- **EXERCISE 1**:
Copy the records verbatim, starting at the line that contains "Given: Click the page vertical scrollbar" and ending at the line that contains "Action: pos(42,122)".

- **SOURCE EXCERPT**:

# How long does it take for solicitor to pay the proceeds of a house sale?



## bipped (26 Sep 2017)

Can anyone say how long it would usually take to receive the proceeds from a house sale from a solicitor?
The sale is closed and the solicitor fees and estate agent fees were paid by the solicitor. Does it take a few weeks before the solicitor pays over the balance of the money to the seller? Thanks


----------



## noproblem (26 Sep 2017)

Was the sale the proceeds after probate was taken out? Was an engineers report needed and has he been paid, has water and property tax, etc, been paid? There may be many reasons for the delay. Interesting that the solicitor fees have been paid by another solicitor? If everything has been sorted and nothing outstanding remains then the money should be handed over within the week or when cheque/transfer has cleared.


----------



## bipped (27 Sep 2017)

- **EXERCISE 2**:
List every sentence in the forum thread about house sale proceeds that ends with a question mark.

- **DATA TO PROCESS**:
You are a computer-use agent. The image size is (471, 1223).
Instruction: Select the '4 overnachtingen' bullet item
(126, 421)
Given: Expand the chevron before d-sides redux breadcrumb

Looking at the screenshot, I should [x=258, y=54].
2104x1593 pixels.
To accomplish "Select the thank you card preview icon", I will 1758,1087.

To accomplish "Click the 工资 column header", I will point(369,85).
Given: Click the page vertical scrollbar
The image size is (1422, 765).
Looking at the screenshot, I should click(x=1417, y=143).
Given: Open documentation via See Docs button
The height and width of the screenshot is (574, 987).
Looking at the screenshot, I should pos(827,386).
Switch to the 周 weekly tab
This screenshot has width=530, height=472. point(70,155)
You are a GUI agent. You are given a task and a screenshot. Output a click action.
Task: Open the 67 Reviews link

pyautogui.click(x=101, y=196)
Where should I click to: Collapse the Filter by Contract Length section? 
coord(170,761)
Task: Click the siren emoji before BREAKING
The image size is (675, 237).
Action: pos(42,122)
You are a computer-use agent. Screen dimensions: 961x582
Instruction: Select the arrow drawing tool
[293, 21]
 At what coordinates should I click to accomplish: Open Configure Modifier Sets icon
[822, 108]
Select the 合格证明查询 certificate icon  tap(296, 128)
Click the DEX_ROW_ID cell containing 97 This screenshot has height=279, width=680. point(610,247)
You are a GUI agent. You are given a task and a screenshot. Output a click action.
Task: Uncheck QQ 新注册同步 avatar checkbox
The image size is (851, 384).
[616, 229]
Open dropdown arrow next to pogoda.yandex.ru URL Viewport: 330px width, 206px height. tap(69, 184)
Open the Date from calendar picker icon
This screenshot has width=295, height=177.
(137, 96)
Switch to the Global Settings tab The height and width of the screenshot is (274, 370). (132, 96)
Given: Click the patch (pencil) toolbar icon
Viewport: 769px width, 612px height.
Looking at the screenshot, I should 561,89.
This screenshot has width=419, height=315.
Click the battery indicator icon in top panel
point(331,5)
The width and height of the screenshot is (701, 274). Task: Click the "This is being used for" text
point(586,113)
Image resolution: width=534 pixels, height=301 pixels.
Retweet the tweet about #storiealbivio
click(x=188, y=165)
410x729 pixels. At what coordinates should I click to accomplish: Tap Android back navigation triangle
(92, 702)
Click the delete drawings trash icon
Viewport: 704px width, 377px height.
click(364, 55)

- **FULL ANSWER 1**:
Given: Click the page vertical scrollbar
The image size is (1422, 765).
Looking at the screenshot, I should click(x=1417, y=143).
Given: Open documentation via See Docs button
The height and width of the screenshot is (574, 987).
Looking at the screenshot, I should pos(827,386).
Switch to the 周 weekly tab
This screenshot has width=530, height=472. point(70,155)
You are a GUI agent. You are given a task and a screenshot. Output a click action.
Task: Open the 67 Reviews link

pyautogui.click(x=101, y=196)
Where should I click to: Collapse the Filter by Contract Length section? 
coord(170,761)
Task: Click the siren emoji before BREAKING
The image size is (675, 237).
Action: pos(42,122)

- **FULL ANSWER 2**:
1. Can anyone say how long it would usually take to receive the proceeds from a house sale from a solicitor?
2. Does it take a few weeks before the solicitor pays over the balance of the money to the seller?
3. Was the sale the proceeds after probate was taken out?
4. Was an engineers report needed and has he been paid, has water and property tax, etc, been paid?
5. Interesting that the solicitor fees have been paid by another solicitor?